Boyer, Dominic and Imre Szeman. “The Rise of Energy Humanities.” University Affairs (March 2014): 40. Print

Canavan, Gerry. “Retrofutures and Petrofutures: Oil, Scarcity, Limit.” Oil Culture. Eds. Ross Barrett and Daniel Worden. Minneapolis: Minnesota UP: 331-349. Print.

Dickens, Charles. Hard Times. Penguin: New York, 1994. Print.

Etkind, Alexander. “Post-Soviet Russia: The Land of the Oil Curse, Pussy Riot, and Magical Historicism.” Boundary 2 41:1 (2014): 153-170. Print.

MacDonald, Graeme. “Improbability Drives: The Energy of Science Fiction.” Paradoxa 26 (Fall 2014): 111-144. Print.

Stoekl, Allan (2014). “Foreword.” Oil Culture. Eds. Ross Barrett and Daniel Worden. Minneapolis: Minnesota UP: xi-xiv. Print.

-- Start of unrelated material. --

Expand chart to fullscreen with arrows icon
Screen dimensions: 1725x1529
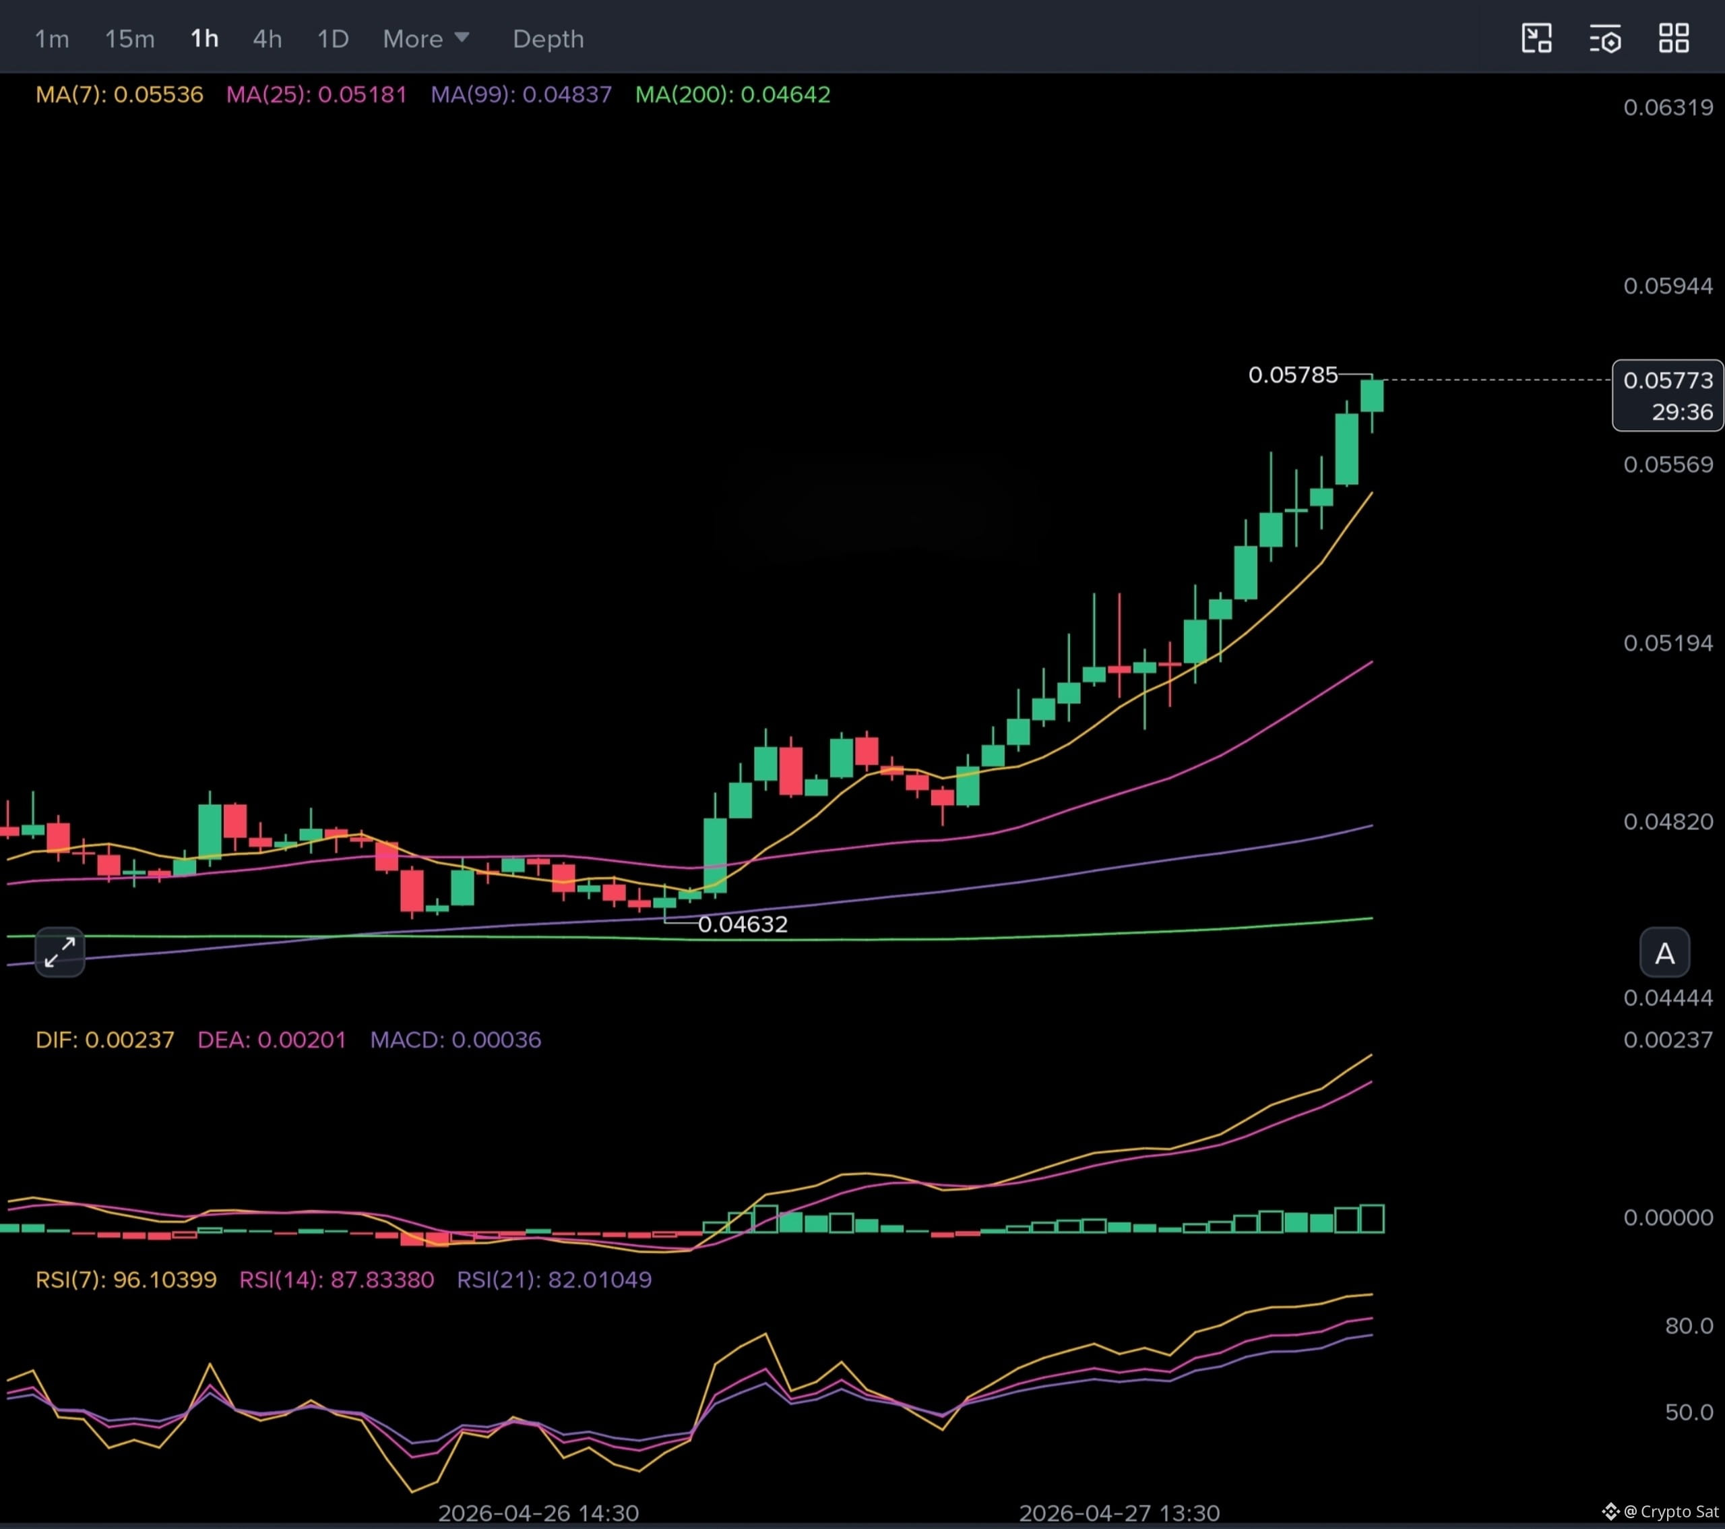click(x=60, y=952)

Wenzel, Jennifer. “Petro-Magic-Realism: Toward a Political Ecology of Nigerian Literature.” Postcolonial Studies 9.4 (2006): 449-464. Print.

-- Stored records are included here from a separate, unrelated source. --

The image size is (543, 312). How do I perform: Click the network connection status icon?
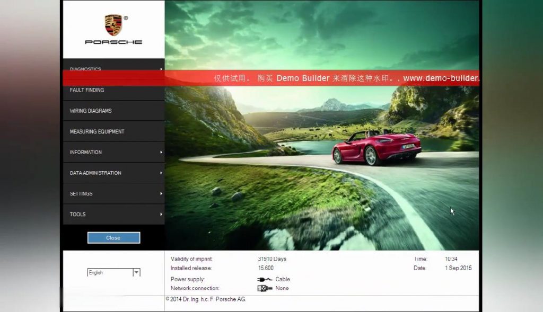[265, 288]
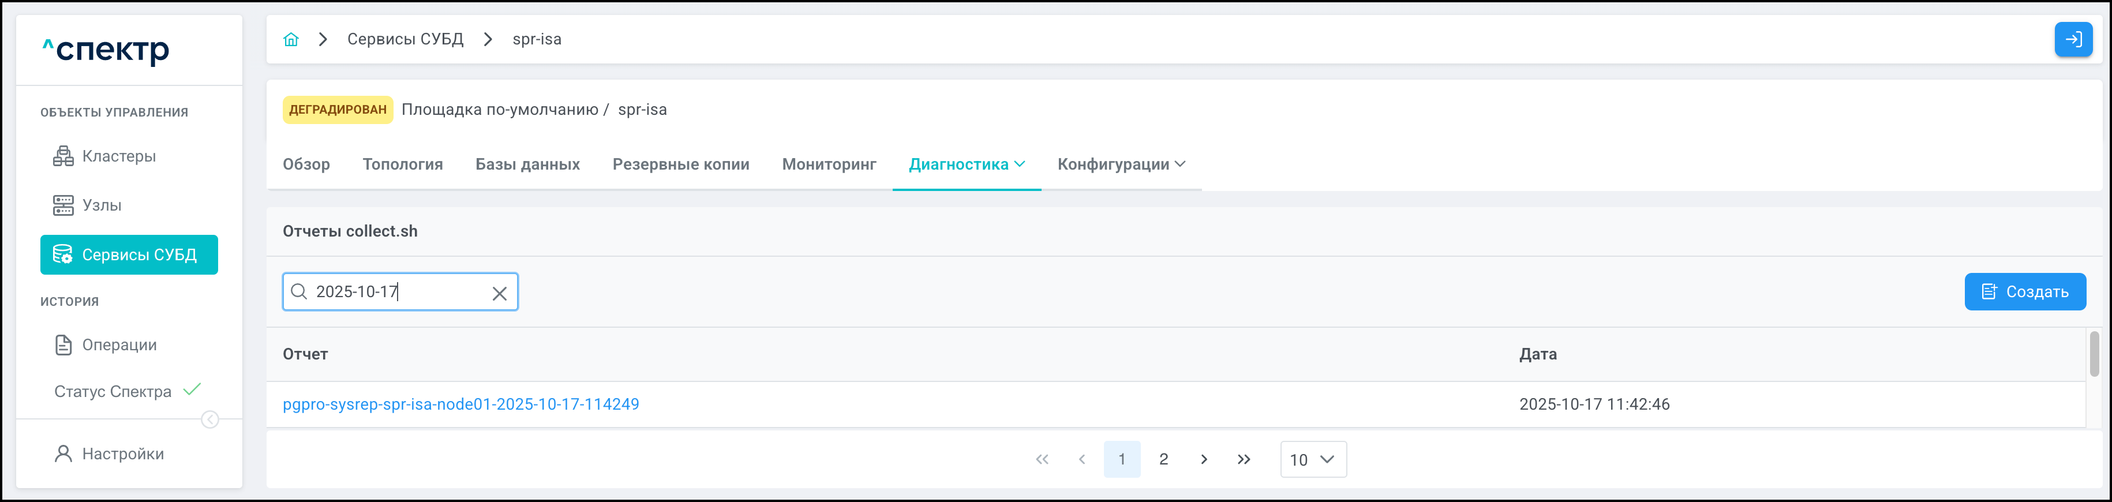This screenshot has width=2112, height=502.
Task: Go to the last page of reports
Action: click(x=1244, y=459)
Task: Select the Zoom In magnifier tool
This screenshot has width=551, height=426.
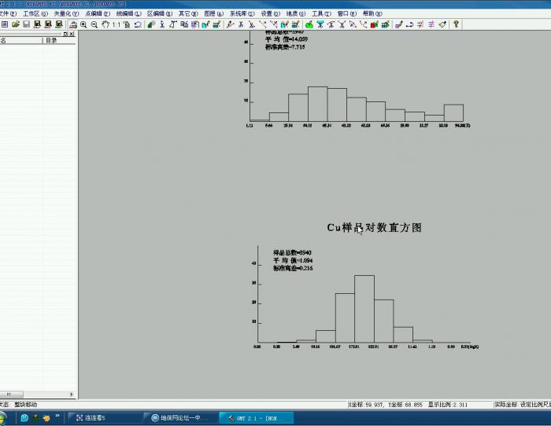Action: point(83,24)
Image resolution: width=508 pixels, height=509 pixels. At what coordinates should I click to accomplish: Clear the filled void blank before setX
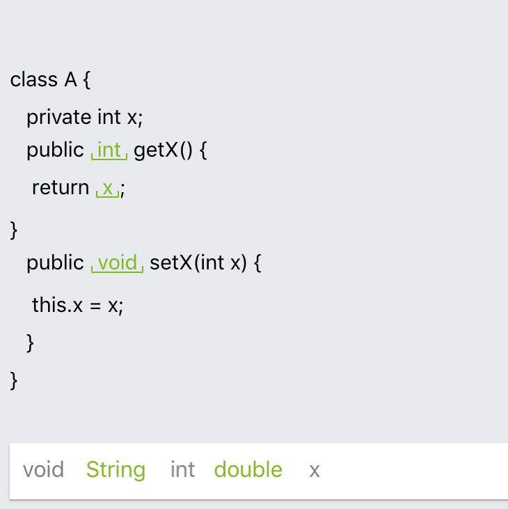pyautogui.click(x=117, y=263)
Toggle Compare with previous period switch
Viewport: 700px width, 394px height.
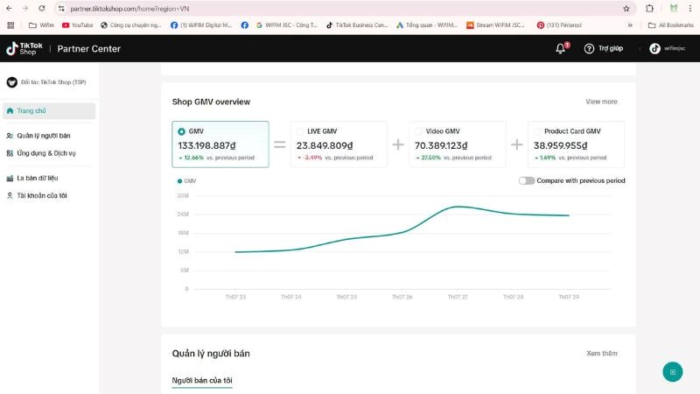pyautogui.click(x=527, y=180)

Wilson, Sheena. “Gendering Oil: Tracing Western Petrosexual Relations.” Oil Culture. Eds. Ross Barrett and Daniel Worden. Minneapolis: Minnesota UP: 244-263. Print.

Yaeger, Patricia. “Editor’s Column: Literature in the Ages of Wood, Tallow, Coal, Whale-Oil, Gasoline, Atomic Power and Other Energy Sources.” PMLA 126:2 (2011): 305-10. Print.

 

Notes

[1] For a full consideration of science fiction and energy see Gerry Canavan “Retrofutures and Petrofutures” and Graeme MacDonald, “Improbability Drives.”

[2] For a discussion of the way some of these concerns and politics overlap, especially gender and Indigenous politics, see Wilson “Gendering Oil.”